By Michael Eging
Government policy changes sometimes have all the subtlety of a steam roller, barreling forward without sufficient regard for everything in its path. Such is the case today with proposed changes to the Medicare prescription drug benefit (Part D), one of health care’s success stories. In an attempt to cut prescription drug costs for some plan participants, now numbering around 45 million, the proposal has the potential to crush an entire, fragile market designed to help some of the most ill among us.
When Medicare Part D was first launched, far fewer rare disease drugs were available to patients. But the Part D program has created a marketplace for innovative therapies and, as more specialized medicines gain Food and Drug Administration approval, there are more and better options for the most vulnerable beneficiaries.
Such is the case with rare diseases (conditions that impact fewer than 200,000 Americans), also known as “orphan diseases because drug companies were not interested in adopting them to develop treatments,” according to the National Institutes of Health.
Worldwide there are 7,000 rare diseases, and as noted by Healx co-founder and CEO Dr. Tim Guilliams in a TechCrunch article, “Of these diseases, 95% still lack an approved treatment today.”
Guilliams further observed: “The traditional model of discovery and clinical development of new medicines is very expensive in terms of costs, timelines and efficacy.
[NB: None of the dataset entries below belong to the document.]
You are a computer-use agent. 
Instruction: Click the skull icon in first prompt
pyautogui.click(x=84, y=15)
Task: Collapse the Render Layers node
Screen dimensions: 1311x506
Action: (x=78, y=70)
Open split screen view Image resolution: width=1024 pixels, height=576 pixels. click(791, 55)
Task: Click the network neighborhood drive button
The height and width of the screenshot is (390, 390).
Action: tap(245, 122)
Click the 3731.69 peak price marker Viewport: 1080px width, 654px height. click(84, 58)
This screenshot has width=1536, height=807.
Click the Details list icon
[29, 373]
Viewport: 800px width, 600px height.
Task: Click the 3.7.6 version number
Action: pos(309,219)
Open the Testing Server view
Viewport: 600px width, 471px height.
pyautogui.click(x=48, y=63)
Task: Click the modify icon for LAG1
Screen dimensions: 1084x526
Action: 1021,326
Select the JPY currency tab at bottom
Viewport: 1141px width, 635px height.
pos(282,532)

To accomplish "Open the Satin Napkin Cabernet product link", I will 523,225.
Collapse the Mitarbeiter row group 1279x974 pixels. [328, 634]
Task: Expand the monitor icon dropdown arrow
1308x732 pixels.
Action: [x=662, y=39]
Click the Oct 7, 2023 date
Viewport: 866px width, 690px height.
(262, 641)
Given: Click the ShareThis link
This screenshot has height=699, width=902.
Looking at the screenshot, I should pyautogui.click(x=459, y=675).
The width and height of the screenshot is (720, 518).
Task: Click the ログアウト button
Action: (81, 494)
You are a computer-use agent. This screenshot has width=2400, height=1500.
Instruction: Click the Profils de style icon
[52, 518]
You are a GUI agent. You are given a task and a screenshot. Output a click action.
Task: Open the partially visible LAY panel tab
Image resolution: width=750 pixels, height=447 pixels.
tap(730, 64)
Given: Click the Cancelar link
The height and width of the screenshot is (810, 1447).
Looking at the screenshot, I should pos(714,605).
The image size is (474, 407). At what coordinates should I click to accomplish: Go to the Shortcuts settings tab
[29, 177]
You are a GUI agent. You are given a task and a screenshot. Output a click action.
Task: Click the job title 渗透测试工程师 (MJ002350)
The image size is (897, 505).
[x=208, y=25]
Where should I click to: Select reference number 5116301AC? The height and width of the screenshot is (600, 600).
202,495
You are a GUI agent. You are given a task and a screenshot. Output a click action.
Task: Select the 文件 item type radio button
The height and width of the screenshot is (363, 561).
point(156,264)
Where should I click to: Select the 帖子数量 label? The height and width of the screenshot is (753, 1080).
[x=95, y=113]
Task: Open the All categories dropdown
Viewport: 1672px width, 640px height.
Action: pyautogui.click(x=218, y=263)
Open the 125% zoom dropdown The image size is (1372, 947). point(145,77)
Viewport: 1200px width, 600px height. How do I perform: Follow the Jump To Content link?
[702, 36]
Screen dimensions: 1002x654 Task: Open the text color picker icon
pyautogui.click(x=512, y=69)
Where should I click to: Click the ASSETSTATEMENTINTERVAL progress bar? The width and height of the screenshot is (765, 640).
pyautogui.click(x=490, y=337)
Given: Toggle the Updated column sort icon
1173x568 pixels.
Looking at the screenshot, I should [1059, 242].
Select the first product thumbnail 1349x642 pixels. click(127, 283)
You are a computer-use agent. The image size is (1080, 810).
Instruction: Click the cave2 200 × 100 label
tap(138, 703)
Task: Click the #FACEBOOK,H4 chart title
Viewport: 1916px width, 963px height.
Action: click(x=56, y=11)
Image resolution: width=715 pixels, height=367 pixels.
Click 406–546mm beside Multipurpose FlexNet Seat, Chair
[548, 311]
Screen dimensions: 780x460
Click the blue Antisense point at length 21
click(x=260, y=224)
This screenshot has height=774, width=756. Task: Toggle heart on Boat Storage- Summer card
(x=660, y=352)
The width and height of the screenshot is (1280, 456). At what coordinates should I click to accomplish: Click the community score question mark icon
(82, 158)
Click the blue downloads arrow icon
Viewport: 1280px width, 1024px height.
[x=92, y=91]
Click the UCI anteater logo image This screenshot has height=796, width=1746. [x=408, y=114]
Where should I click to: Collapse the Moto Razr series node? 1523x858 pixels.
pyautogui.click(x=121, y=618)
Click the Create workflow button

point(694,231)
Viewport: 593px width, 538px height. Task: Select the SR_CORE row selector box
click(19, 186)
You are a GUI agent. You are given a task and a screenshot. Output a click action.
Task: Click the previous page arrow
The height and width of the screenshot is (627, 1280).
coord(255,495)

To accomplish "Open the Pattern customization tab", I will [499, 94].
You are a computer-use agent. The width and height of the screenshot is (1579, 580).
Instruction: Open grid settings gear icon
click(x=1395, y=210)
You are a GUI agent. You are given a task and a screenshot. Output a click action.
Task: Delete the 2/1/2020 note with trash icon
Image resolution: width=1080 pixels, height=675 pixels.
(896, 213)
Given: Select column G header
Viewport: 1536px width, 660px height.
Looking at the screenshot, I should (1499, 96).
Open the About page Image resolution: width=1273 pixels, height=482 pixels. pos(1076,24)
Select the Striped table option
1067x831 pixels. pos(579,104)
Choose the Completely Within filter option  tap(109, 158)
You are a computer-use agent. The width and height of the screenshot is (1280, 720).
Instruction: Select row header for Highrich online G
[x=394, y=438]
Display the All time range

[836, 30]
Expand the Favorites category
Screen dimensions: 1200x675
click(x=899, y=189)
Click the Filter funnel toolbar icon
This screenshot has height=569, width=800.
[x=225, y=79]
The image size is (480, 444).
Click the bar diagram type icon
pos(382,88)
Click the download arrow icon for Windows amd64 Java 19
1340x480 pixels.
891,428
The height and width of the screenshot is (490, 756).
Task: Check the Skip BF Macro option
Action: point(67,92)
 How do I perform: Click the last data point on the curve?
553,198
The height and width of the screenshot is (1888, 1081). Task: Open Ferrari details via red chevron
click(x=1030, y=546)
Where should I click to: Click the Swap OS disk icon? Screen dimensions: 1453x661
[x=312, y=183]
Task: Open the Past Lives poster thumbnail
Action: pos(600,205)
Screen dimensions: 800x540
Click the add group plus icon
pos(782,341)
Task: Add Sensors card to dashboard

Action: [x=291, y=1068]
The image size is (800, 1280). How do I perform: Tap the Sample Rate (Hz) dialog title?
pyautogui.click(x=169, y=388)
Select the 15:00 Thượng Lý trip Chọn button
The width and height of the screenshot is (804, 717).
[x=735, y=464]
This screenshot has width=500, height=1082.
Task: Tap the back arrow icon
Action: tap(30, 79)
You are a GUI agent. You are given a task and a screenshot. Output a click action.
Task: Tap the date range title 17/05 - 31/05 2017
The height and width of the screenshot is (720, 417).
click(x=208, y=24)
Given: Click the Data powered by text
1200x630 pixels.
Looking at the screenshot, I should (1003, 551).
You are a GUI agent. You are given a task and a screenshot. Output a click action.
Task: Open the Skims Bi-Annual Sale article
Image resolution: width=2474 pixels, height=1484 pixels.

To bring a new drug to market typically costs $2-3 billion, takes 12-14 years to develop and has a 95% failure rate.”
All of this makes the decision to enter the orphan drug market as much a labor of love as it is a leap of faith.
Rare disease drugs are often developed by small enterprises that don’t have large-scale drugs to offset their costs; these innovators have cobbled together a team made up usually of patient families, research-oriented academics, visionary life sciences professionals, and venture capitalists willing to take on great risk. Treatments, once realized, often will never be sold on the scale of drugs designed for the afflictions of the many, those who have won a genetic lottery of sorts in the conditions impacting them and the drugs available to them.
Given the alarm over rising prescription drug costs, it’s understandable that a number of efforts are underway to address prescription drug access in particular. They include the bipartisan Prescription Drug Pricing Reduction Act (PDPRA) of 2019 (S.2543), approved by the Senate Finance Committee; the House Democrat-driven Elijah E. Cummings Lower Drug Costs Now Act (H.R. 3); and the House Republican-driven Lower Costs, More Cures Act of 2019 (H.R. 19).
But the Part D redesigns in these legislative proposals, while helpful to beneficiaries, could actually devastate the orphan drug market. A blanket increase in costs to a company that may have only have one, or a few, orphan drugs on the market, cannot be offset by a few dollars extra on a large-scale allergy or high blood pressure pill, for example.
This year, before entering catastrophic coverage — at which point additional support is available — patients must spend over $2,500 out-of-pocket in 2020, and after that will be charged a 5% coinsurance rate. In the rare disease space, that could add up to hundreds and even thousands of dollars.
All of the current health care overhauls would require manufacturer contributions without caps, with H.R. 3 calling for a 30% contribution once the catastrophic phase is reached. Essentially that means asking these emerging, small-scale drug companies to cut their revenues, something that may not be possible and that certainly will discourage innovation in finding orphan therapies, where already few options exist.
Even worse for smaller companies, in all three plans a manufacturer’s liability will not be capped, creating unpredictable costs. Currently, a manufacturer’s maximum rebate for a single drug is $3,698 per patient.
A study out this week from the Rare Access Action Project, which I lead, finds that cost increases for the manufacturers of specific rare disease drugs now covered by Medicare Part D could increase from 400% to 2,000%, depending on which plan is enacted. Such an increase in costs would drive emerging companies out of business and make the only treatment for some diseases disappear.
While perhaps unintended, the consequence of removing any limit to rebates, requiring large payments from manufacturers and treating multi-national pharmaceutical companies with diverse portfolios the same as emerging, small-scale operations will be devasting to the patients who have the fewest options.
The rare disease community knows that their bottom line isn’t only about money. Still, it’s hard enough to build an enterprise on the needs of a few without Congress dramatically increasing costs. Necessary changes to Medicare Part D must take into consideration that rare disease companies are diverse, and that their needs require exploring alternative solutions.